Efficiency and mechanisms of antimony removal from wastewater using mixed cultures of iron-oxidizing bacteria and sulfate-reducing bacteria based on scrap iron

Abstract

Treatment of antimony (Sb) mine drainage is generally regarded as a priority issue for regulatory authorities. In the study synergetic removal of Sb(V) from wastewater using cheap scrap iron inoculated with iron-oxidizing bacteria (IOB) and sulfate-reducing bacteria (SRB) was proposed. A strain of Enterobacter sp. (named as IOB-L), and Desulfovibrio sp. (named as GSRB) was first isolated separately, and Sb(V) removal performance in four different systems were investigated through batch experiment. It demonstrated that after 168 h of reaction, Sb(V) removal efficiency in iron + IOB + SRB system was 99.98%, which was higher than that in pure scrap iron, iron + IOB, and SRB system.

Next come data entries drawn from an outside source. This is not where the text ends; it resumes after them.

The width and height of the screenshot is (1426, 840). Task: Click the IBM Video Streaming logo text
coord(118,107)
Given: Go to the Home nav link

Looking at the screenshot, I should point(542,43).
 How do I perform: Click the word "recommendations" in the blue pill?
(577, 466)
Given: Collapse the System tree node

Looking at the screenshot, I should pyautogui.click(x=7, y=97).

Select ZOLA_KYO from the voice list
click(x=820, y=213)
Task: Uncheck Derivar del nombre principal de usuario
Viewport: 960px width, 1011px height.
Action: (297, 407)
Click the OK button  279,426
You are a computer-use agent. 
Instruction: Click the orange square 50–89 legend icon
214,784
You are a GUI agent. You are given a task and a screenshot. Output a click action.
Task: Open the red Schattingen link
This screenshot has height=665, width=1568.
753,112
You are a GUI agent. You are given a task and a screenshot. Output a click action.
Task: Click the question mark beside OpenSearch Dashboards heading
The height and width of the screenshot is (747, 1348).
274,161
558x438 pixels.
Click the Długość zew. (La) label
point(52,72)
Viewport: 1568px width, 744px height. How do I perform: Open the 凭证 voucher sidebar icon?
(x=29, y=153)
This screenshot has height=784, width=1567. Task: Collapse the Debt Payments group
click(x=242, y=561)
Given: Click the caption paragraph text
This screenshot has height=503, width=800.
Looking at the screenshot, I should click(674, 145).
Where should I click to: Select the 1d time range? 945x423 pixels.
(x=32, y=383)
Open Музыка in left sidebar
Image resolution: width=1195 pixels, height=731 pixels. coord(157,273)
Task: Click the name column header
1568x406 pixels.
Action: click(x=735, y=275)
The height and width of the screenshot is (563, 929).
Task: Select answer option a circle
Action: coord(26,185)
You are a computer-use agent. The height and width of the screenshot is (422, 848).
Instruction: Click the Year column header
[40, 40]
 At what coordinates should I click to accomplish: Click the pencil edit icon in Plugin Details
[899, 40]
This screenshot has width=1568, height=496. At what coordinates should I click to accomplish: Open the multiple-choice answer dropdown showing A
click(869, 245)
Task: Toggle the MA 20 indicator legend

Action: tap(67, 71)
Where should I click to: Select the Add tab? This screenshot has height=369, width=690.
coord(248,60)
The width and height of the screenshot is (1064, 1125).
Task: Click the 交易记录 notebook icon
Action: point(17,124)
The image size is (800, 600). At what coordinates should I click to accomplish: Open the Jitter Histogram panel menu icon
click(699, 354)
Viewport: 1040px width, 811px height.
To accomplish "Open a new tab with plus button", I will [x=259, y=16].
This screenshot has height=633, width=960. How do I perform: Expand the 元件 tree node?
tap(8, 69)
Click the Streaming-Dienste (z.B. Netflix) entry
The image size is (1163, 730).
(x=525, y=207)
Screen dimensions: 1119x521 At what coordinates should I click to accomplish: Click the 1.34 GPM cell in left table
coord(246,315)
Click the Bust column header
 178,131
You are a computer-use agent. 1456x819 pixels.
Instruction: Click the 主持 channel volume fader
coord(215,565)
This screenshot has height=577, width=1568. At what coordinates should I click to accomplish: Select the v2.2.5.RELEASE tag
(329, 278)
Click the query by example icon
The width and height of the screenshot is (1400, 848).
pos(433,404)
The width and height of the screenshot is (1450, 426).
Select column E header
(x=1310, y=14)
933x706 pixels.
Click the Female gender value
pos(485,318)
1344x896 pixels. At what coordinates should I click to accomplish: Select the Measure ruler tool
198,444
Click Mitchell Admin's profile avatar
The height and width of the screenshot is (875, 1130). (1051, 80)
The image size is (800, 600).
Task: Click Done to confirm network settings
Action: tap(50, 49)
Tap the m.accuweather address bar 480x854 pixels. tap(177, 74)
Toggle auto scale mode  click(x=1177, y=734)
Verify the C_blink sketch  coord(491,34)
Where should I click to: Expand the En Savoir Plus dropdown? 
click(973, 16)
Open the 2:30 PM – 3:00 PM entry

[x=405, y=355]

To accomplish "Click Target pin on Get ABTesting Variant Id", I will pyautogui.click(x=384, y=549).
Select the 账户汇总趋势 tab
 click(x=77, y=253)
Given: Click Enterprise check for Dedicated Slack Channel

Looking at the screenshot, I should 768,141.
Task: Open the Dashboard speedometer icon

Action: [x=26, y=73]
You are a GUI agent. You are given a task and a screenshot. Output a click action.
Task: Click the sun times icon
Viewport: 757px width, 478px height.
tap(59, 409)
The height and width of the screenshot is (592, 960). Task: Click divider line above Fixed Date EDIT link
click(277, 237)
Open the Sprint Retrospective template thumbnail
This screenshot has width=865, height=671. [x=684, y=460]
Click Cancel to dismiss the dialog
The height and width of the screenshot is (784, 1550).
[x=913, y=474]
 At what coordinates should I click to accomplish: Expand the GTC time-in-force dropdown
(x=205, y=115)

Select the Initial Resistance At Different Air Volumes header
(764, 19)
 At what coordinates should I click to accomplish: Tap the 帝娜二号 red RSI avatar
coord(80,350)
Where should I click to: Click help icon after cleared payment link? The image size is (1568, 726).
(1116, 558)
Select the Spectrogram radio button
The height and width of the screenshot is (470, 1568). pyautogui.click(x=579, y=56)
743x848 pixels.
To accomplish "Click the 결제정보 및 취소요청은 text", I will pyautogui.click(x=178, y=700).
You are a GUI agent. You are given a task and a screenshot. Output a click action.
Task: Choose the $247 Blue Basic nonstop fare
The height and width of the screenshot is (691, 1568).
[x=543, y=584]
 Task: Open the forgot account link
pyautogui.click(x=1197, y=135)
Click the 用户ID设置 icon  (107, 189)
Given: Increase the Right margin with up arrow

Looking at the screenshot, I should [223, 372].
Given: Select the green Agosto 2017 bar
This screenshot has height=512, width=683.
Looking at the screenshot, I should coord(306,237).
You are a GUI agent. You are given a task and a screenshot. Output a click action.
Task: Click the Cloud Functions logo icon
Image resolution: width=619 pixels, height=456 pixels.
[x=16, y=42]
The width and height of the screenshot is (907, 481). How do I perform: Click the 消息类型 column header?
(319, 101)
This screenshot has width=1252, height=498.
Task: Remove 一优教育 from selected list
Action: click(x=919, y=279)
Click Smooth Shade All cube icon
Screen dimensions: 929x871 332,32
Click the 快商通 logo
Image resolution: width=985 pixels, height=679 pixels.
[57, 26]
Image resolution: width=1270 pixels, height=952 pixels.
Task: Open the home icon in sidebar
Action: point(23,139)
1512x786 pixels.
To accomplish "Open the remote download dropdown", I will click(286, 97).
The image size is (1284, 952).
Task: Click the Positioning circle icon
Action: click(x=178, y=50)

SEM-EDX, XRD, and XPS analysis of reaction products indicated that scrap iron could be oxidized to amorphous Fe2O3 and FeOOH completely in biotic systems, providing favorable anaerobic condition for SRB. At the end of experiment, 80.35% of Sb(V) in iron + IOB + SRB system was adsorbed by biogenetic iron oxides, and 19.65% was bio-reduced as Sb2S3. Moreover, long-term treatment of antimony mine wastewater by scrap iron inoculated with IOB and SRB increased the bacterial abundance in the bioreactor, and Sb(V) removal ability of iron reached 180 mg(Sb)/g (Fe) after running for 310 days. The study provides an efficient method to remove Sb(V) from mine wastewater and might open a new way for the application of iron fillings.